- **WHAT YOU HAVE TO DO**
Below are some records. How many of their lines contain the string "inches"? Answer with the number alone.

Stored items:
[Start of section]

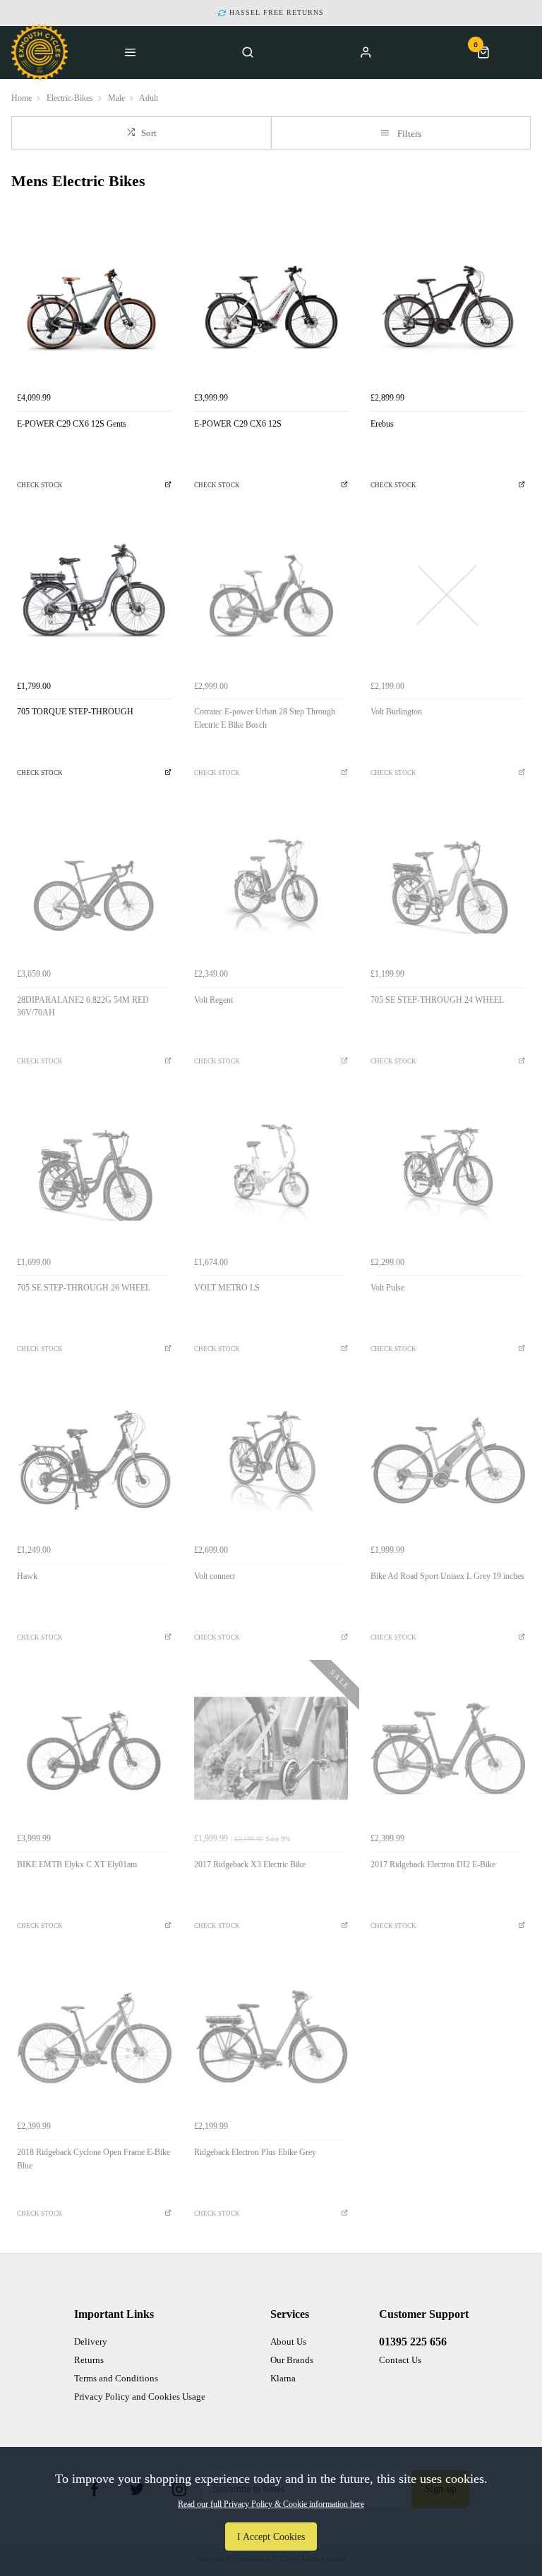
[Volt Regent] (271, 884)
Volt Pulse (387, 1288)
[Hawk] (94, 1460)
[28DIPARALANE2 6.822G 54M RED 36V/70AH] (94, 884)
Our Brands (291, 2360)
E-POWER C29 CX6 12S (238, 424)
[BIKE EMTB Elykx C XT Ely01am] (94, 1748)
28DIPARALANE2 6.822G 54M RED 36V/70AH (83, 1006)
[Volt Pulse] (448, 1172)
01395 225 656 (413, 2342)
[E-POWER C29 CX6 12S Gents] (94, 308)
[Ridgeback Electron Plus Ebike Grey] (271, 2037)
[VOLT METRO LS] (271, 1172)
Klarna (283, 2378)
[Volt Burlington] (448, 596)
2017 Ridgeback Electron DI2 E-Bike (433, 1864)
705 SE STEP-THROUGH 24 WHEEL (437, 1000)
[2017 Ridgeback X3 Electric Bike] (271, 1748)
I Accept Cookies (271, 2536)
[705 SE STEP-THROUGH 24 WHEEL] (448, 884)
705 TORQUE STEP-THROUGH (75, 711)
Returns (89, 2360)
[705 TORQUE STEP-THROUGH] (94, 596)
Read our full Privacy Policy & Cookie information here (271, 2504)
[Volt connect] (271, 1460)
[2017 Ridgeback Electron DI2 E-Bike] (448, 1748)
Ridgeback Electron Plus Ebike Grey (255, 2152)
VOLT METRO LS (227, 1288)
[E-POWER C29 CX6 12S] (271, 308)
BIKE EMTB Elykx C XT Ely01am (77, 1864)
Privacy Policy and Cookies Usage (139, 2396)
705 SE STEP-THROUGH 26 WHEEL (83, 1288)
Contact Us (400, 2360)
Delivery (90, 2341)
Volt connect (214, 1576)
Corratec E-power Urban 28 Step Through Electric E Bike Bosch (264, 718)
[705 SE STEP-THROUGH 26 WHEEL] (94, 1172)
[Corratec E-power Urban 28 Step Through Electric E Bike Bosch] (271, 596)
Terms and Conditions (116, 2378)
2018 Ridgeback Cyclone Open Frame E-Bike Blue (93, 2159)
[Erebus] (448, 308)
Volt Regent (213, 1000)
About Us (288, 2341)
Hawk (27, 1576)
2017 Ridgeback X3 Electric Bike (250, 1864)
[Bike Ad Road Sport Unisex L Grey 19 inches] (448, 1460)
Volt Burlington (396, 711)
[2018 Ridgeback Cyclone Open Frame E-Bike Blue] (94, 2037)
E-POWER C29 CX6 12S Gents (71, 424)
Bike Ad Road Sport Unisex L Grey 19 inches (447, 1576)
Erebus (382, 424)
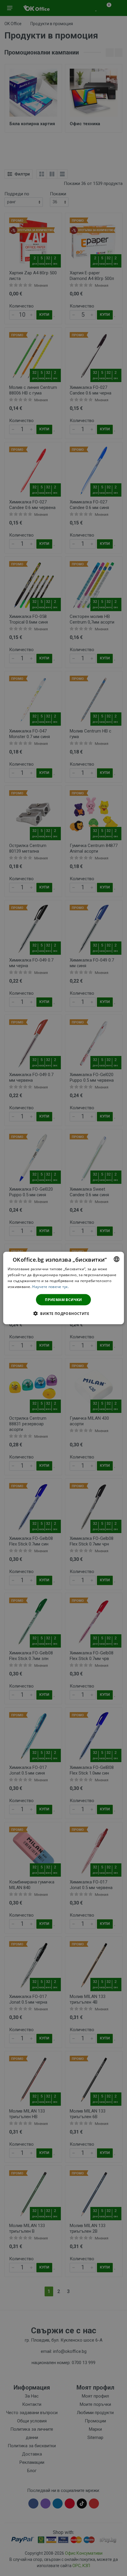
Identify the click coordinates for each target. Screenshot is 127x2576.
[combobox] (116, 1259)
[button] (63, 1313)
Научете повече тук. (50, 1286)
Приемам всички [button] (63, 1299)
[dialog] (63, 1288)
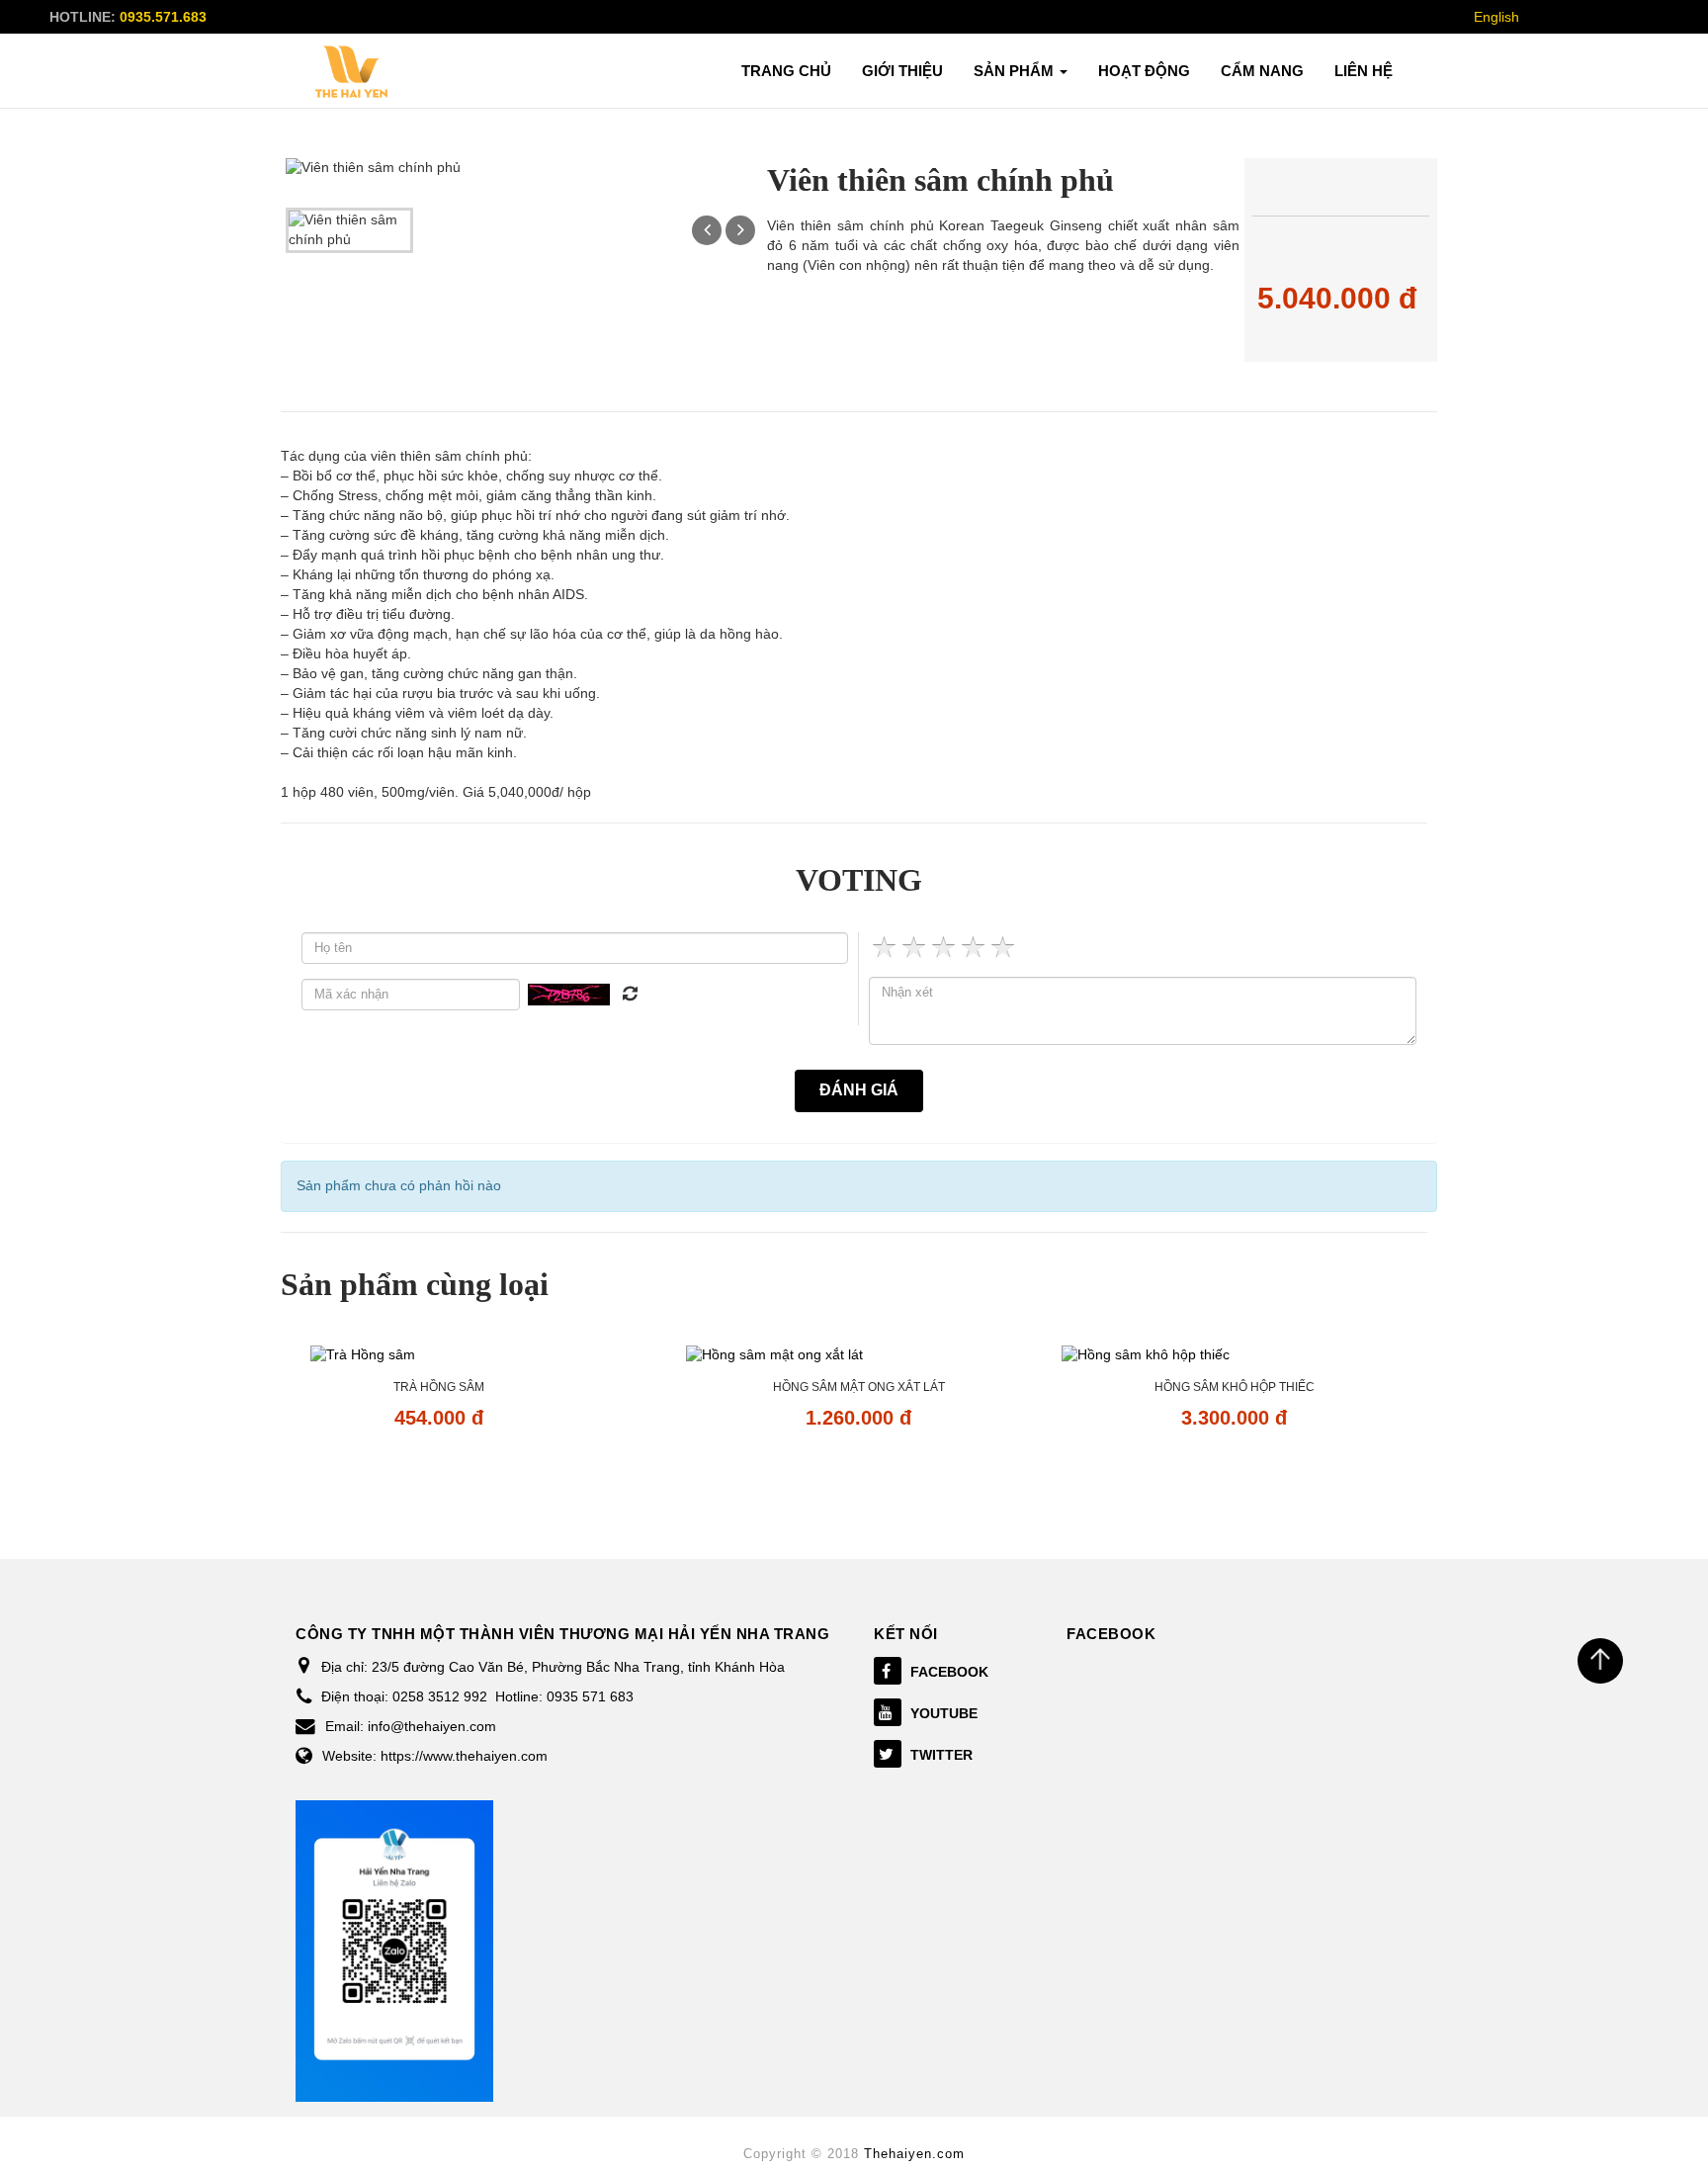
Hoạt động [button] (1144, 70)
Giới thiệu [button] (902, 70)
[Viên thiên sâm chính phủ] (349, 229)
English (1496, 17)
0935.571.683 (163, 17)
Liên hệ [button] (1363, 70)
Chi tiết (438, 1474)
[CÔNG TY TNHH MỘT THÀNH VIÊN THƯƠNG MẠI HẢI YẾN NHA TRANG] (351, 72)
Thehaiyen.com (914, 2153)
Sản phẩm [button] (1016, 70)
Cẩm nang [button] (1262, 70)
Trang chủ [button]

[End of section]

- **WRITTEN REPLY**
2